See “Summary—Recent Developments—Concurrent Tender Offer” and “Capitalization”.

*Note: A securities rating is not a recommendation to buy, sell or hold securities and may be subject to revision or withdrawal by the assigning rating organization at any time.

The Issuer expects that delivery of the Notes will be made to investors on or about May 17, 2024 which will be the third business day following the date of this pricing term sheet (such settlement being referred to as “T+3”). Under the E.U. Central Securities Depositaries Regulation, trades in the secondary market generally are required to settle in two London business days, unless the parties to any such trade expressly agree otherwise. Also, under Rule 15c6-1 under the Exchange Act, trades in the secondary market are required to settle in two business days, unless the parties to any such trade expressly agree otherwise. Accordingly, purchasers who wish to trade the Notes prior to the second business day before the date of delivery of the Notes hereunder will be required, by virtue of the fact that the Notes initially settle in T+3, to specify an alternate settlement arrangement at the time of any such trade to prevent a failed settlement. Purchasers of the Notes who wish to trade the Notes during such period should consult their advisors.

The Issuer has filed a registration statement (No. 333-264453) (including a prospectus and a preliminary prospectus supplement) with the U.S. Securities and Exchange Commission (the “SEC”) for the offering to which this communication relates. Before you invest, you should read the prospectus in that registration statement and other documents the Issuer has filed with the SEC for more complete information about the Issuer and this offering. You may get these documents for free by visiting EDGAR on the SEC Web site at www.sec.gov. Alternatively, the Issuer, any underwriter or any dealer participating in the offering will arrange to send you the prospectus if you request it by contacting Barclays Bank PLC at +1-888-603-5847 (toll-free), Deutsche Bank AG, London Branch at +1 800 503 4611 (toll-free) or Goldman Sachs & Co. LLC at +1-866-471-2526 (toll-free).

*Task list*.
a – Answer these questions from the note offering passage, one per line:
(i) On or about what date does the Issuer expect the Notes to be delivered to investors?
(ii) What number does the passage give for the registration statement the Issuer filed with the SEC?
(iii) What toll-free number is listed for Deutsche Bank AG, London Branch?
b – How would this sentence from the note offering passage read in Spanish: "You may get these documents for free by visiting EDGAR on the SEC Web site at www.sec.gov."
c – Print the note offering passage from "The Issuer has filed a" to "at +1-866-471-2526 (toll-free).", word for word.

*Extracted entries*.
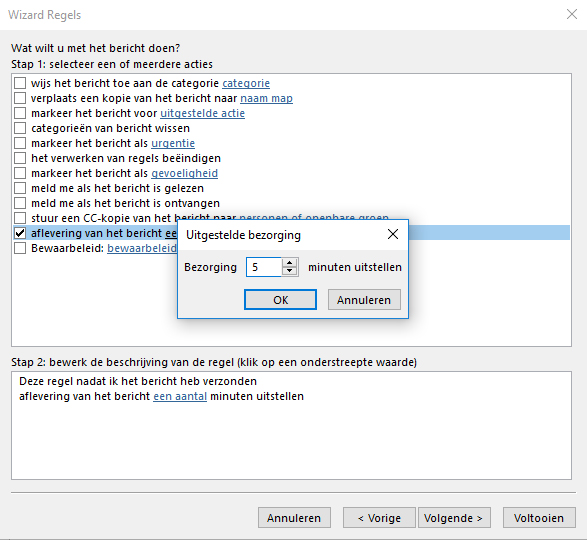This screenshot has width=587, height=540.
Task: Close the Uitgestelde bezorging dialog
Action: (x=393, y=234)
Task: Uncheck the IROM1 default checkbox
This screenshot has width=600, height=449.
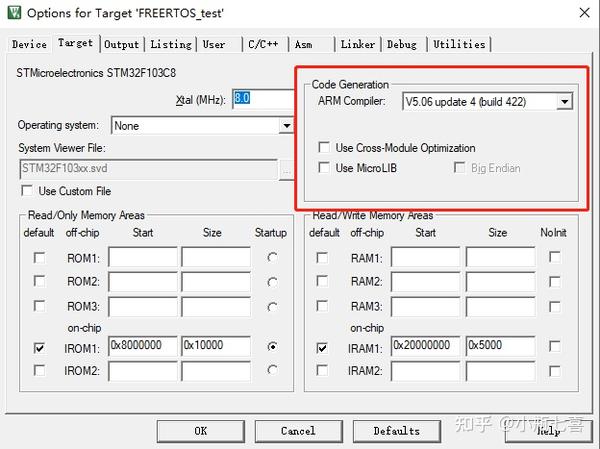Action: click(x=39, y=348)
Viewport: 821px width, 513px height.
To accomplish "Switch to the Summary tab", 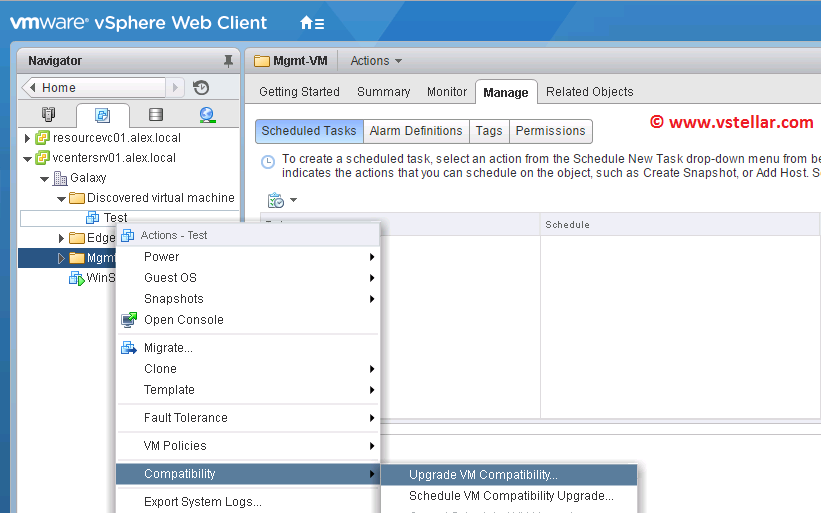I will tap(383, 92).
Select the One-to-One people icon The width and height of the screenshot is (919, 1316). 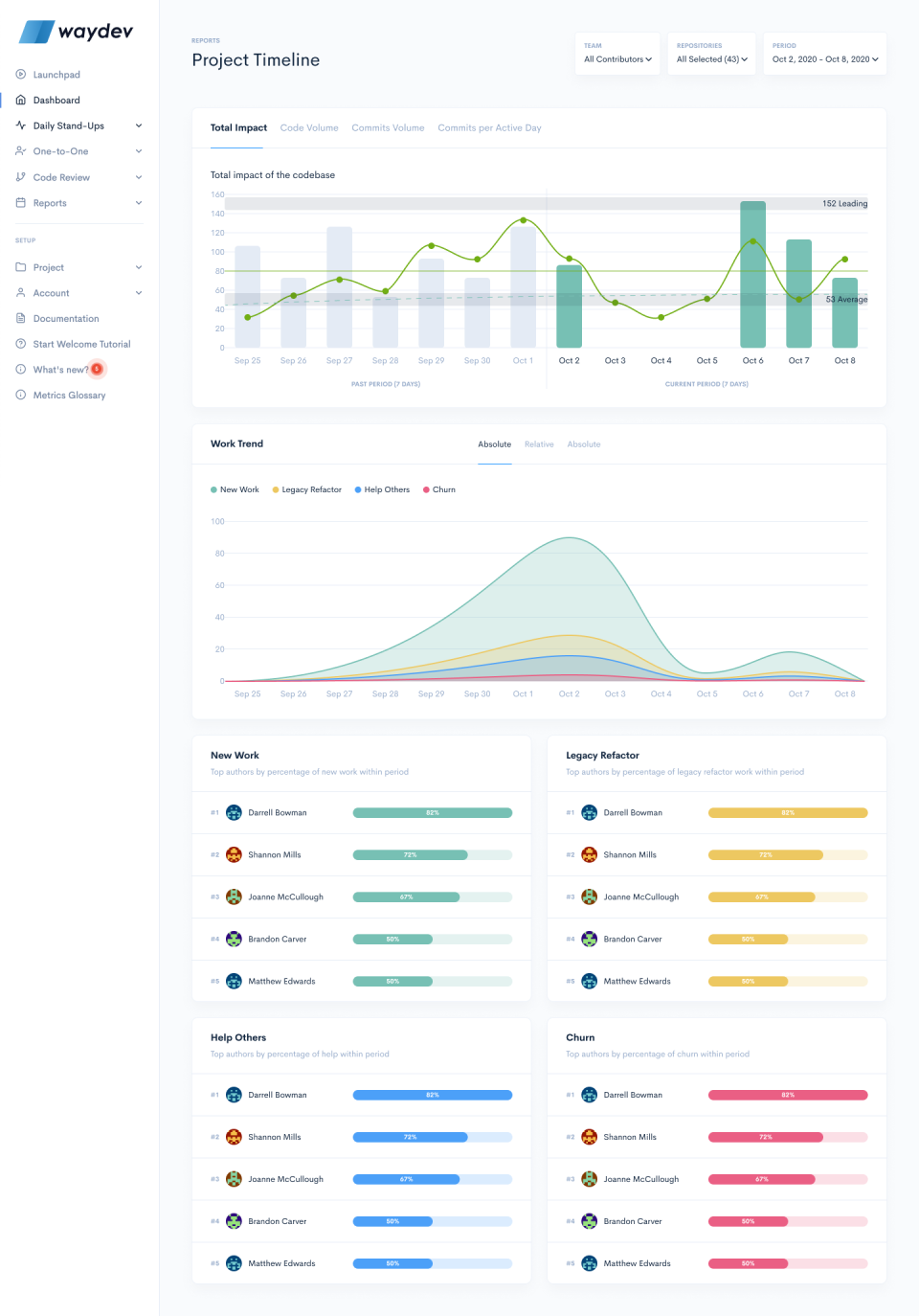click(x=20, y=151)
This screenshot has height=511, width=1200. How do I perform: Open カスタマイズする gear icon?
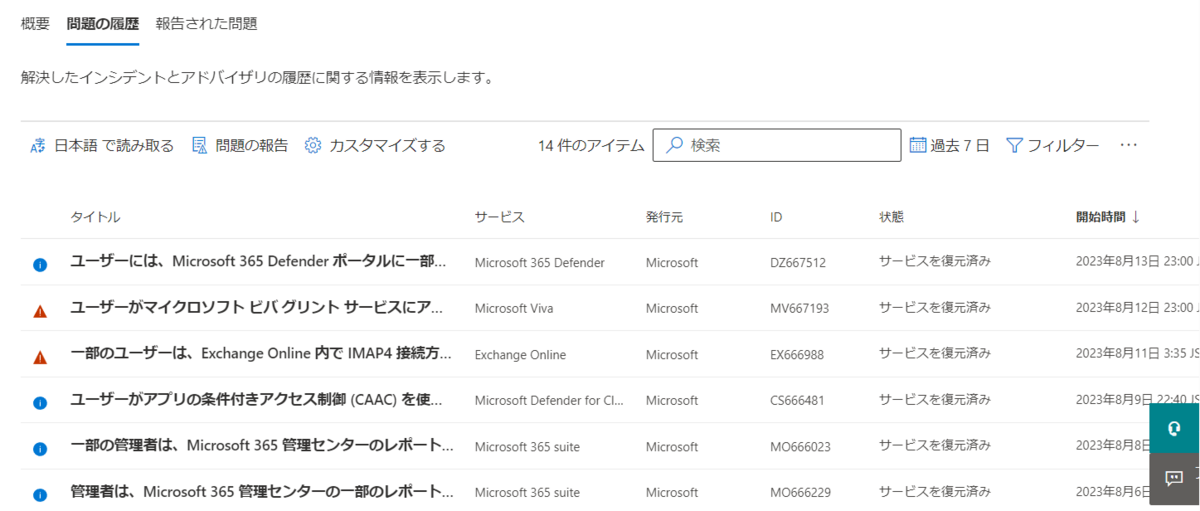coord(313,146)
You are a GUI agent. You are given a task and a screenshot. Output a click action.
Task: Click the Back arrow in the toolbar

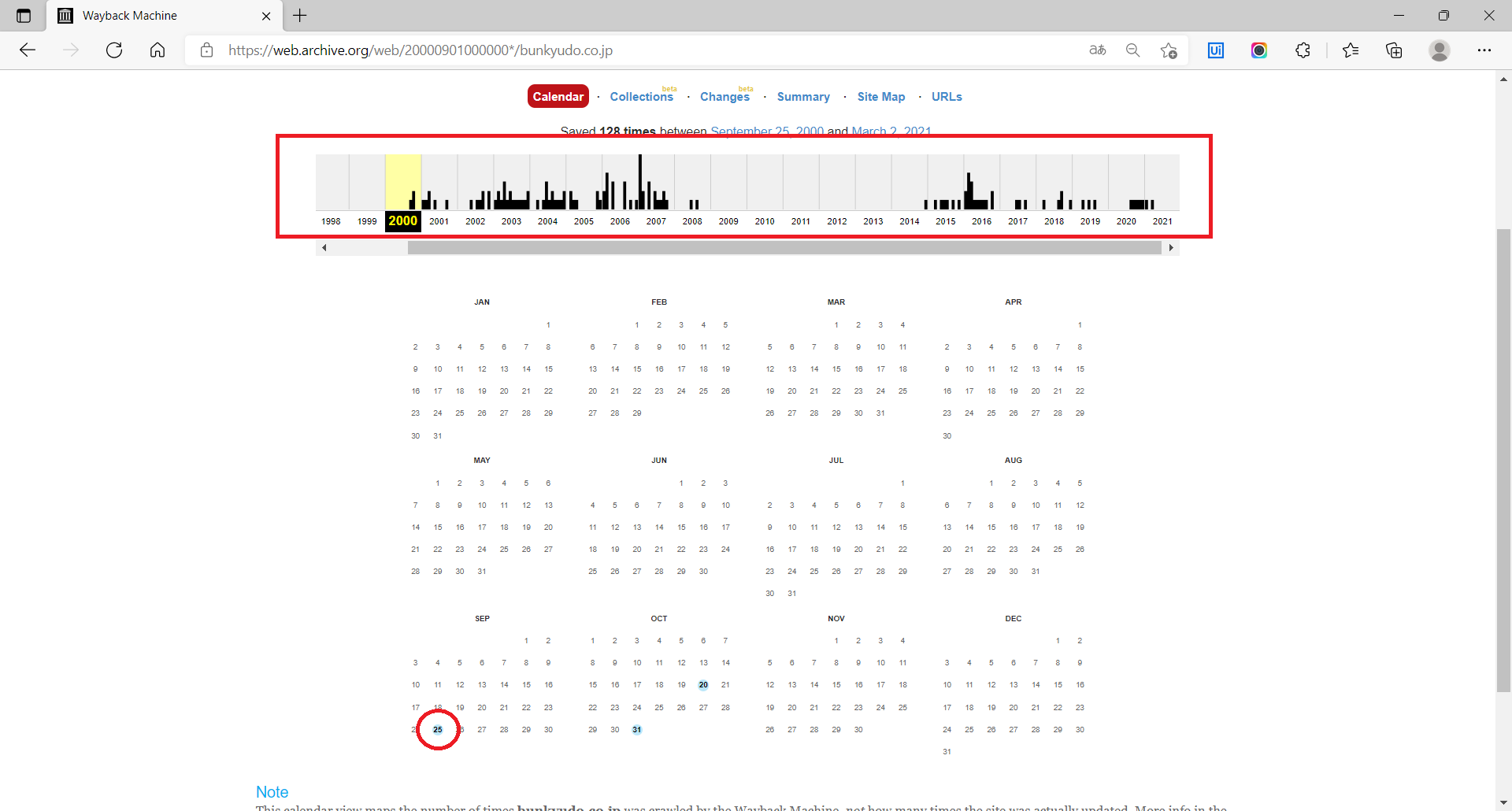tap(28, 50)

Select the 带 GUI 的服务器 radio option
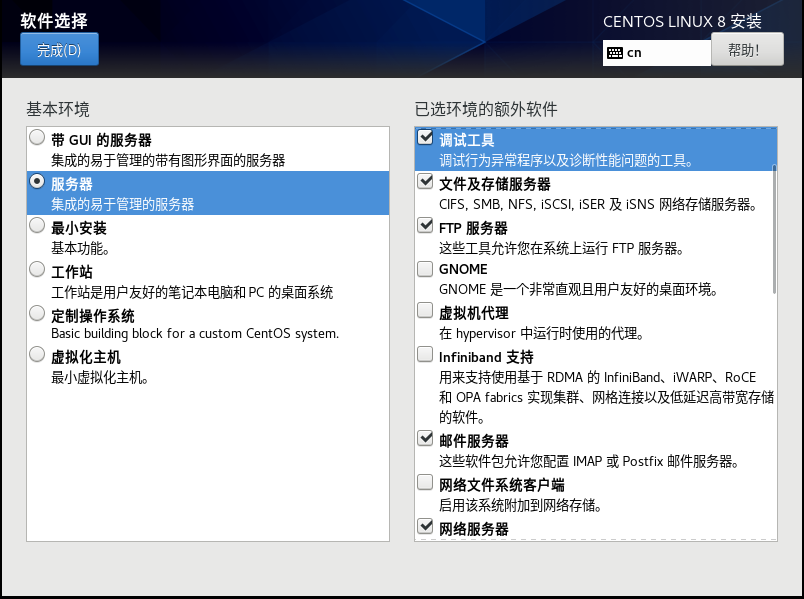37,138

*Solutions*.
a –
(i) May 17, 2024
(ii) No. 333-264453
(iii) +1 800 503 4611

b – Puede obtener estos documentos de forma gratuita visitando EDGAR en el sitio web de la SEC en www.sec.gov.

c –
The Issuer has filed a registration statement (No. 333-264453) (including a prospectus and a preliminary prospectus supplement) with the U.S. Securities and Exchange Commission (the “SEC”) for the offering to which this communication relates. Before you invest, you should read the prospectus in that registration statement and other documents the Issuer has filed with the SEC for more complete information about the Issuer and this offering. You may get these documents for free by visiting EDGAR on the SEC Web site at www.sec.gov. Alternatively, the Issuer, any underwriter or any dealer participating in the offering will arrange to send you the prospectus if you request it by contacting Barclays Bank PLC at +1-888-603-5847 (toll-free), Deutsche Bank AG, London Branch at +1 800 503 4611 (toll-free) or Goldman Sachs & Co. LLC at +1-866-471-2526 (toll-free).